How Not to Put on Weight Over Christmas

how not to put on weight during the holidays

 

Uh Oh! The holidays are almost here.

It’s the most dangerous time of year for those of us on a weight loss and fitness mission. Excuses to not workout are everywhere, delicious sugary sweet food is EVERYWHERE! Alcohol and sugar laden drinks are everywhere! Whatever exercise and eating routines you’ve put in place are quickly destroyed by visitors, work functions, parties, BBQ’s, family, and the big day itself.

Last year we went away for the holidays and spent Christmas with family and friends in Australia. I was right in the middle of my own weight loss and fitness mission, having lost about 40kg. I’d developed good habits but didn’t have a plan for the holidays and Christmas. As a result I put on about 5kg, I was gutted! This year I have a plan for how not to put on weight over Christmas and the holidays.

I’m not going to tell you to skip the alcohol, the delicious food, or the good times with family and friends. Remember we don’t do battles of willpower here, and being healthy includes having fun and being social with the people you love. I want you to do all of that stuff, but I want you to maintain the momentum you’ve got and not lose the new, healthier habits you’ve been forming.

Let’s dominate Christmas and the holidays!

Any workout is better than nothing!

 

Let’s get something straight right now. Any kind of workout is roughly 4517% better than no workout at all. Holidays seem to breed excuses and are definitely a motivation killer. It’s super easy to think, “shit, I’ve only got a few minutes, what’s the point?!” I’m here to tell you there’s definitely a point! Plenty can be accomplished with just a few minutes, even if you just do a couple of sets of this simple exercise plan and go for a 10 minute walk. That’s better than nothing at-all and you’ll feel way, way better for it!

Food matters

We already know that what you eat, and how much you eat makes all the difference in your weight loss and fitness mission. But don’t stress over it, if you blowout at Christmas lunch, it doesn’t mean it’s game over and it certainly doesn’t mean you get to say ” fuck it, I’m gonna eat it all ! “.

It took me a long time to realise that one bad meal wouldn’t make me gain weight, let alone put all 60kg back on. But it does make the next meal really important. It’s when one bad meal turns in to a week of poor choices that things start to go bad real quick. The odd bad meal during the holidays is gonna happen, deal with it and move on.

  • If you’re gonna eat an unhealthy meal, remember that it still gives you a chance to make the next one a healthy meal.
  • If you find yourself in a situation where you’ll eat poorly, try to avoid adding beer, wine and soft-drinks on top of it. Liquid calories are a killer.
  • If you find that you’ve eaten a couple of bad meals in a day, go for a walk. Trust me, you’ll feel better for it!

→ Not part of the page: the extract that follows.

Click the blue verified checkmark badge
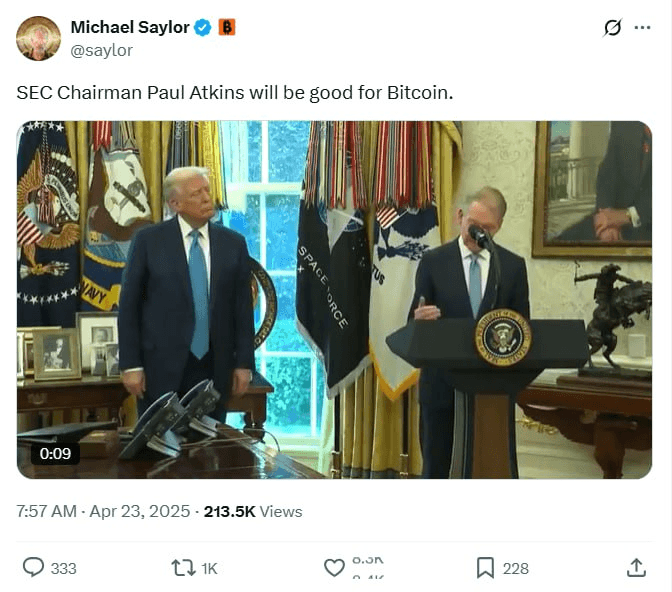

Make a choice. You made a choice to start this weight loss and fitness mission and how you choose to deal with all the bad food that surrounds you these holidays is another choice. Gaining weight at this time of year isn’t inevitable, there’s no reason you can’t kick ass and keep the momentum you’ve worked so hard for in the past few weeks, or months. Make a choice to make good choices.

Just don’t forget to have some fun at the same time.

A healthy Christmas and New Year?

Eating healthy over Christmas and the holidays

 

Here’s my plan for getting through the next few weeks:

  • Eat all the meat. The more protein you eat, the less room you’ll have for the unhealthy stuff like cake, trifle and all that other stuff.
  • If you can, trade the potatoes in for kumara. Kumara is higher in both vitamin A & C than regular white potatoes, has more fiber and protein than potatoes, and is lower in calories. Kumara for the win!
  • Eat (nearly) all the vegetables. Veggies should dominate your plate. Go all out on broccoli, asparagus and leafy salads. As above, avoid potatoes, but also corn – corn isn’t a vegetable, it’s a grain and we don’t process it very well.
  • Drink all the water! Hydrate, hydrate, hydrate. Have a glass of water on the table with whatever else you’re drinking with the meal, and down a big glass of water every time you go back for another beer, or wine.
  • Eat the unhealthy stuff last. Typically unhealthy foods have the least nutritional value, but pack the biggest punch in the form of calories. Basically you can pack a lot of this stuff away without feeling full. So, go nuts on all the healthy stuff and save those other things till last when you don’t have a lot of room left.
  • Get your mission back on track the next day. So you had one moderately unhealthy day. Sweetas. Let’s get back to normal the next day. Go for a walk, do your workout and eat great.

Remember to have fun and enjoy the break!